**** Data extracts ****
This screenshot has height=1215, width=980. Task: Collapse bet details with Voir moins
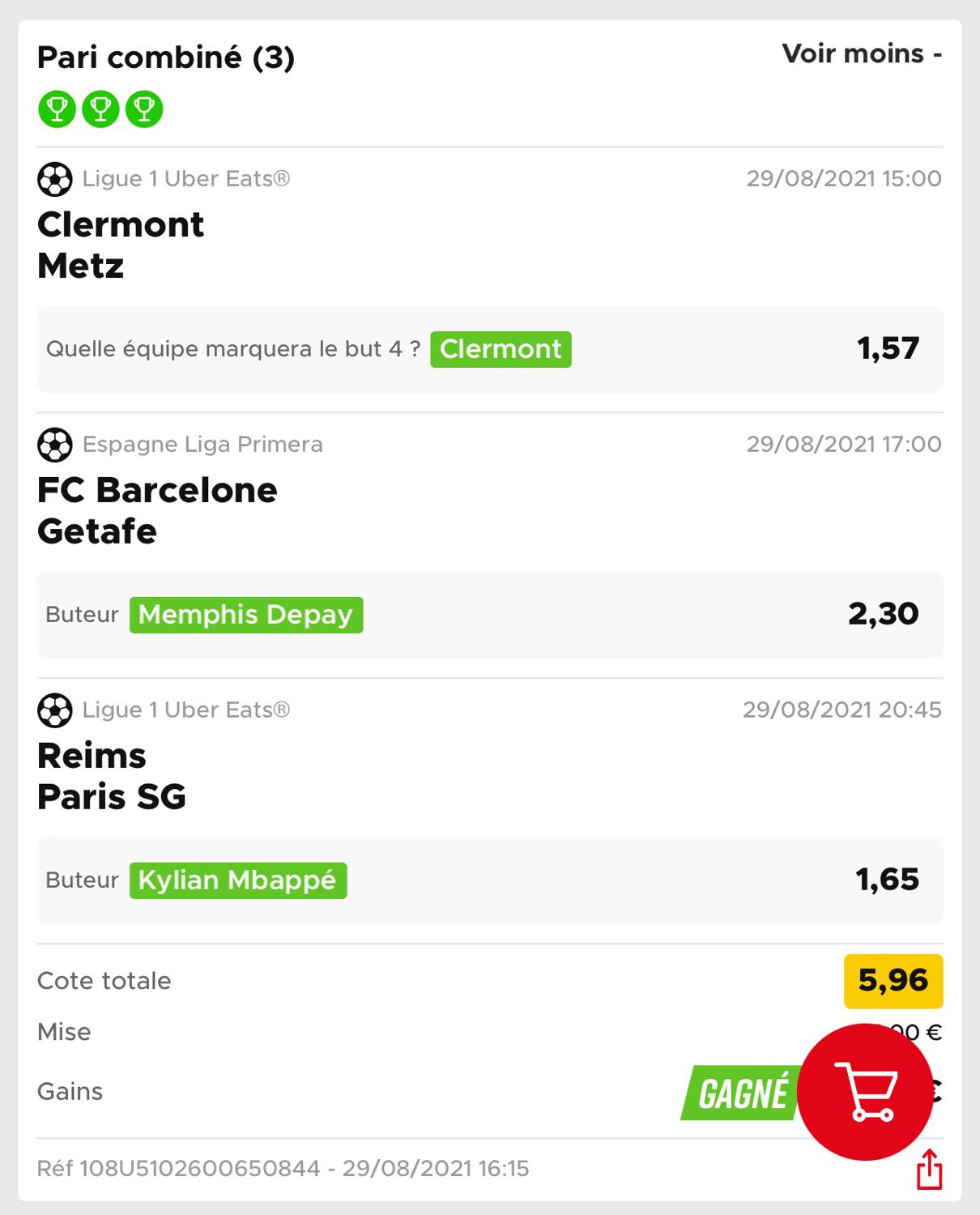[862, 53]
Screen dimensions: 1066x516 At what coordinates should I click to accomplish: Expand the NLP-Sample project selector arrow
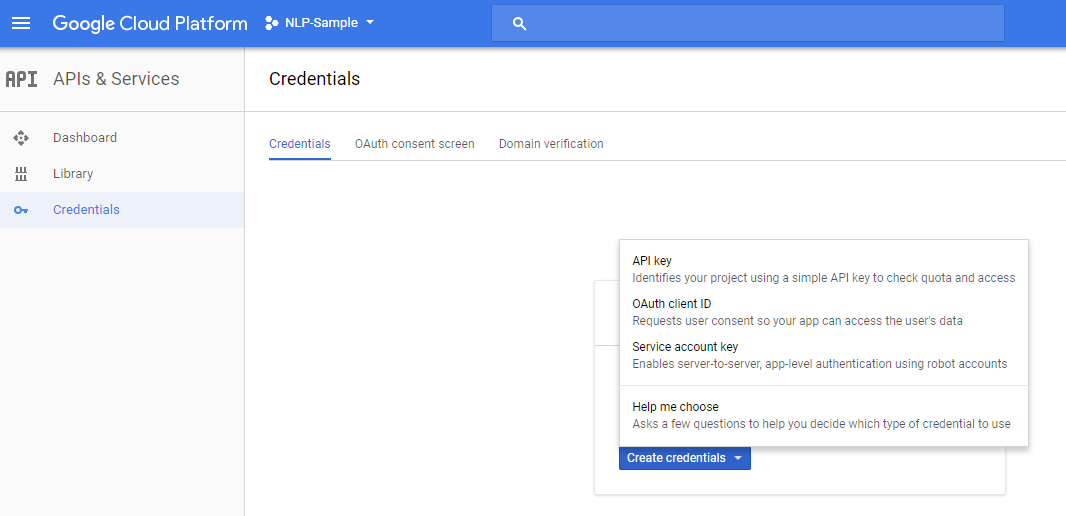[x=370, y=22]
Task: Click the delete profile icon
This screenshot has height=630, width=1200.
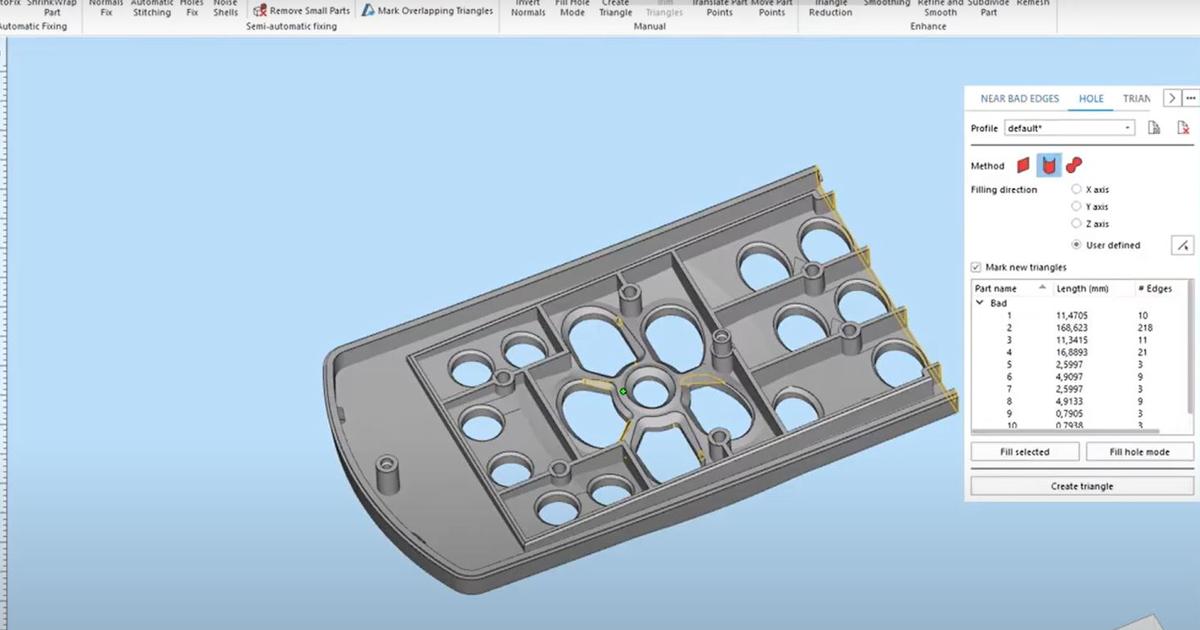Action: click(x=1183, y=127)
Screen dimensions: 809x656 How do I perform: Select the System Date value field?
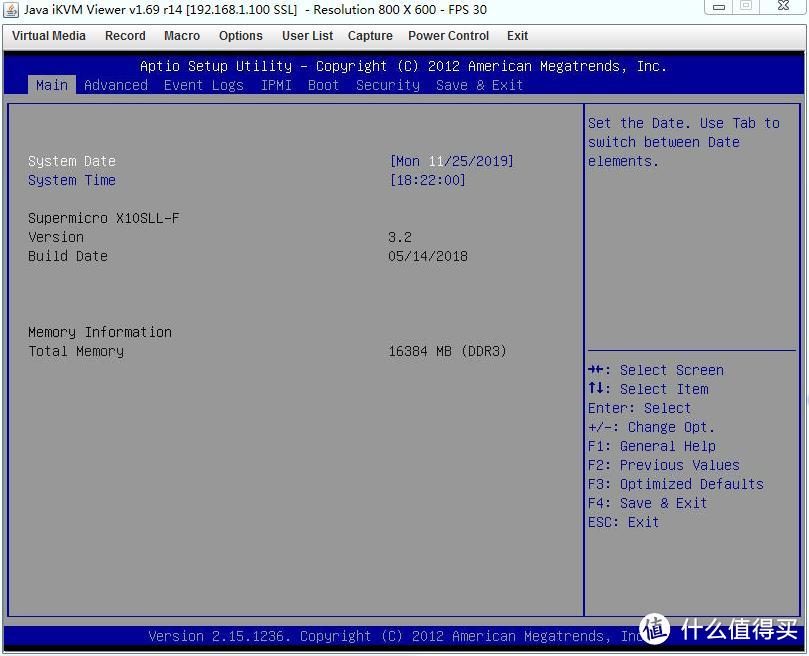click(x=451, y=161)
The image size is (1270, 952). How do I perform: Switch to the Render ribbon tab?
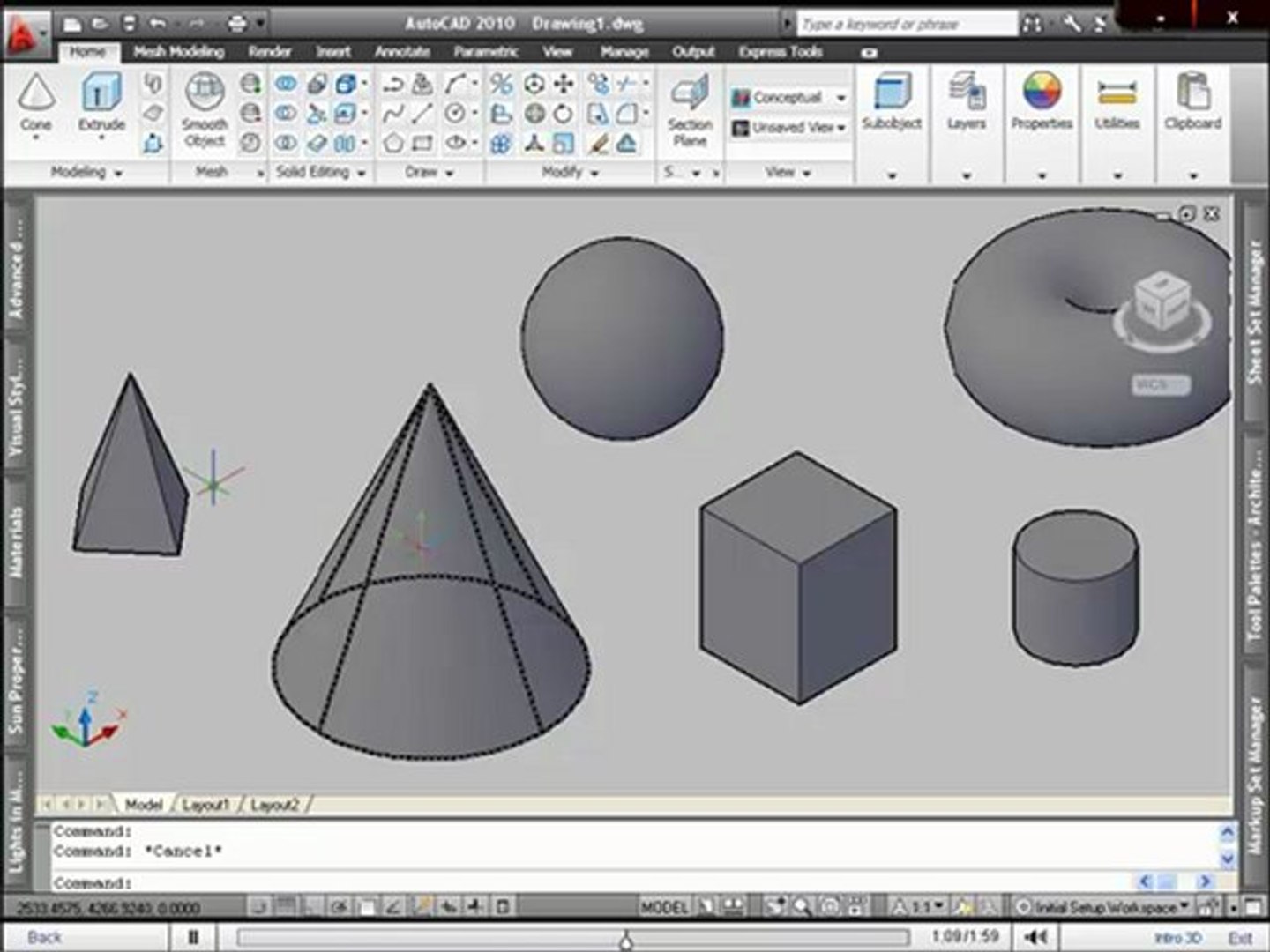(x=269, y=52)
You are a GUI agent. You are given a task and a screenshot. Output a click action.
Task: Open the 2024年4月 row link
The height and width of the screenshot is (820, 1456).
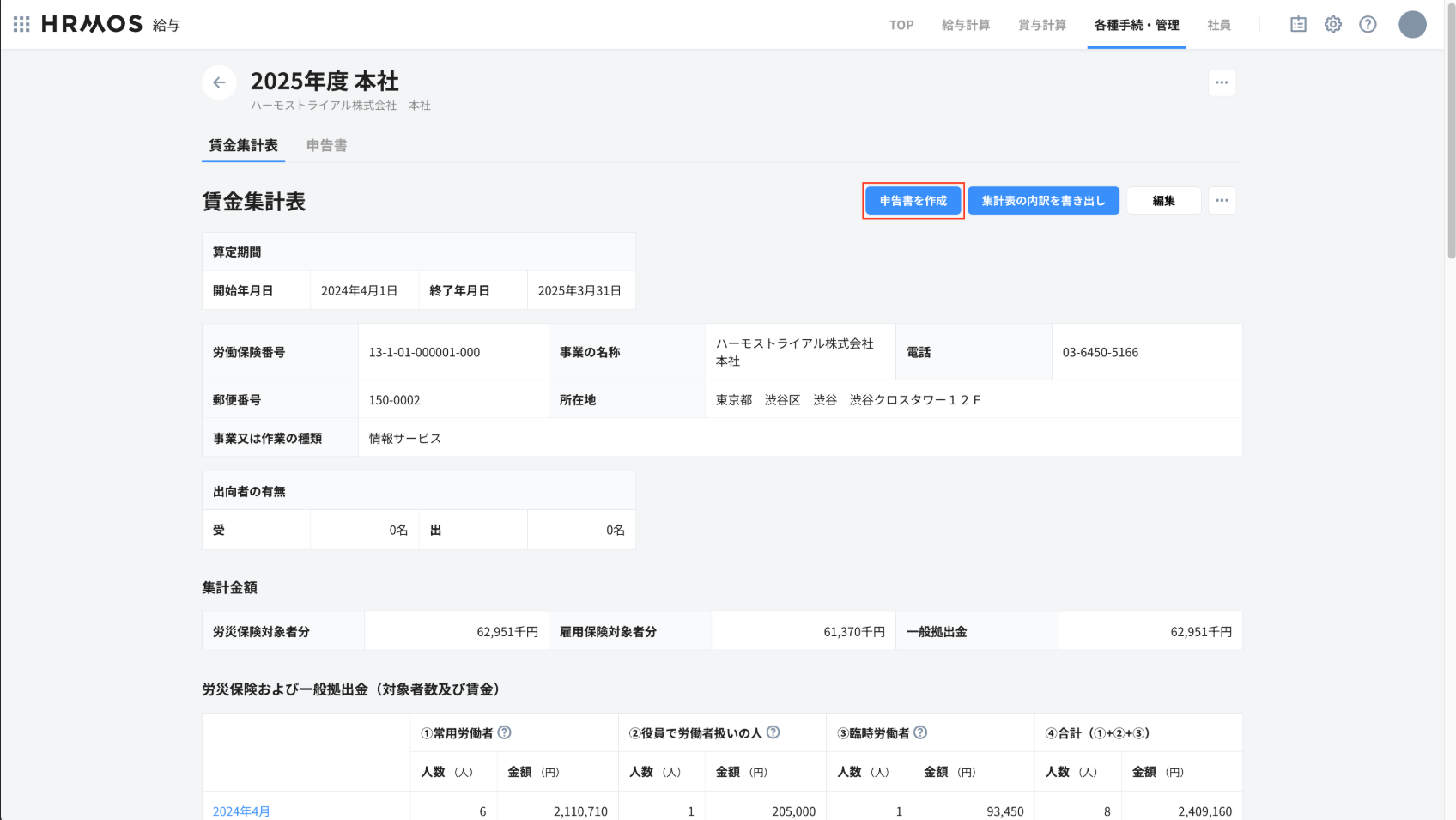[241, 811]
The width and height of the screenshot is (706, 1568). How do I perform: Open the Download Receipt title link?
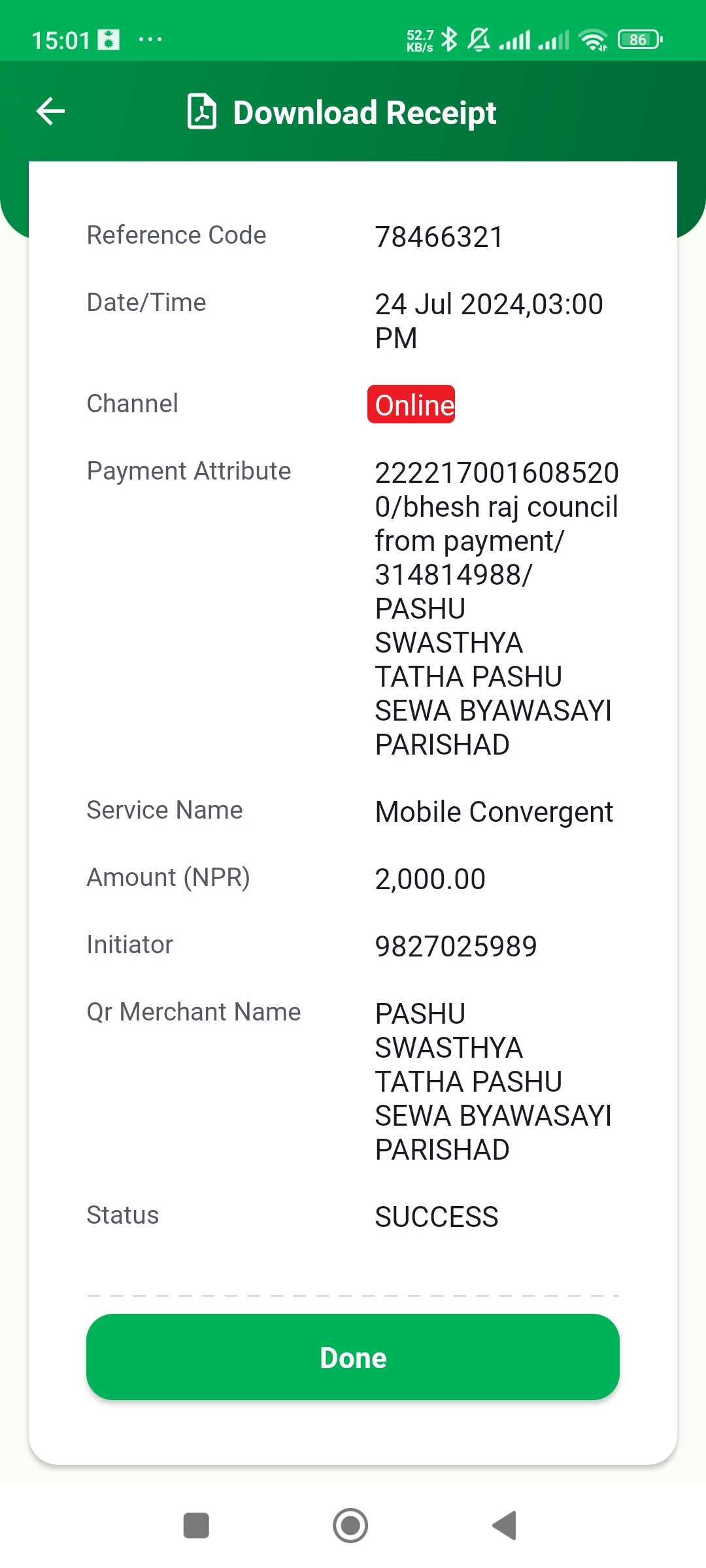click(x=365, y=112)
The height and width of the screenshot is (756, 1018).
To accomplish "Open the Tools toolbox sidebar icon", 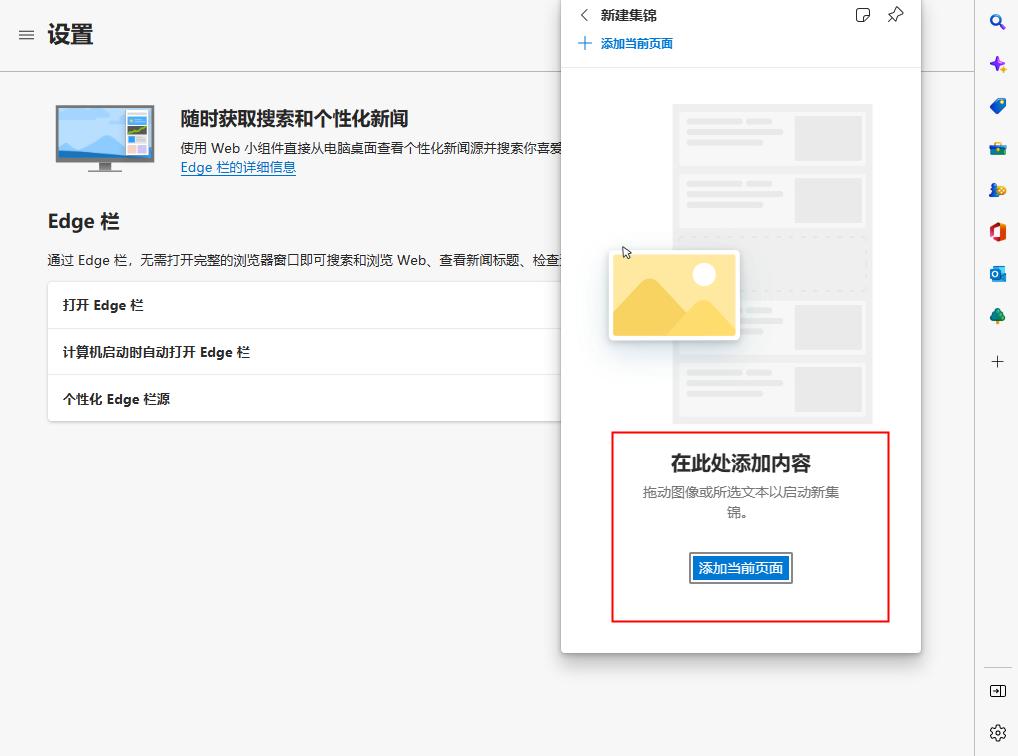I will coord(997,148).
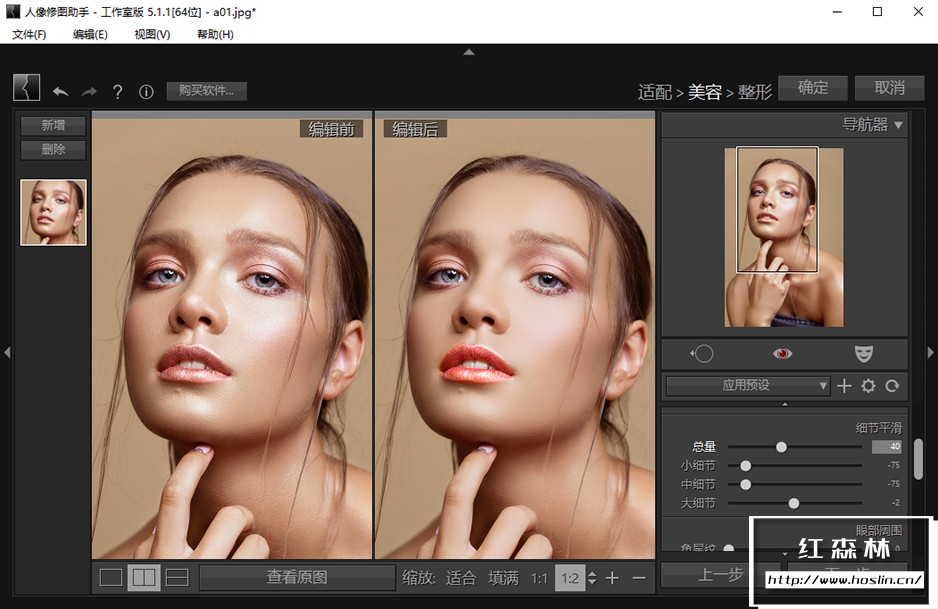Open the info (i) icon
The height and width of the screenshot is (609, 938).
[146, 92]

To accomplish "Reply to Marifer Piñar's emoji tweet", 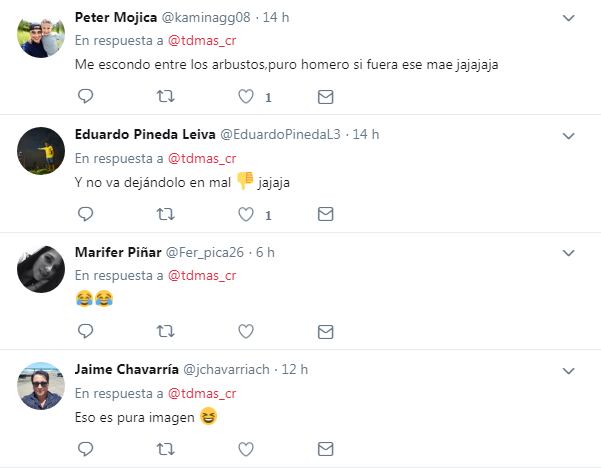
****
• _Problem to work on_:
Please restate the lines above exactly, starting at the first line of the data and stopping at the line containing "The height and width of the screenshot is (756, 1018).", which is included. Omit pictures.

• _Response area_:
This screenshot has height=1215, width=980. Task: Collapse bet details with Voir moins
[862, 53]
Screen dimensions: 1066x516 At what coordinates should I click to accomplish: Expand the NLP-Sample project selector arrow
[x=370, y=22]
Task: Click the delete profile icon
This screenshot has height=630, width=1200.
Action: click(x=1183, y=127)
Screen dimensions: 809x656 How do I perform: Select the System Date value field?
click(x=451, y=161)
The image size is (1270, 952). How do I perform: Switch to the Render ribbon tab?
(x=269, y=52)
You are a GUI agent. You are given a task and a screenshot. Output a click action.
Task: Open the 2024年4月 row link
The height and width of the screenshot is (820, 1456).
[241, 811]
The width and height of the screenshot is (706, 1568). How do I perform: Open the Download Receipt title link?
click(x=365, y=112)
The height and width of the screenshot is (756, 1018).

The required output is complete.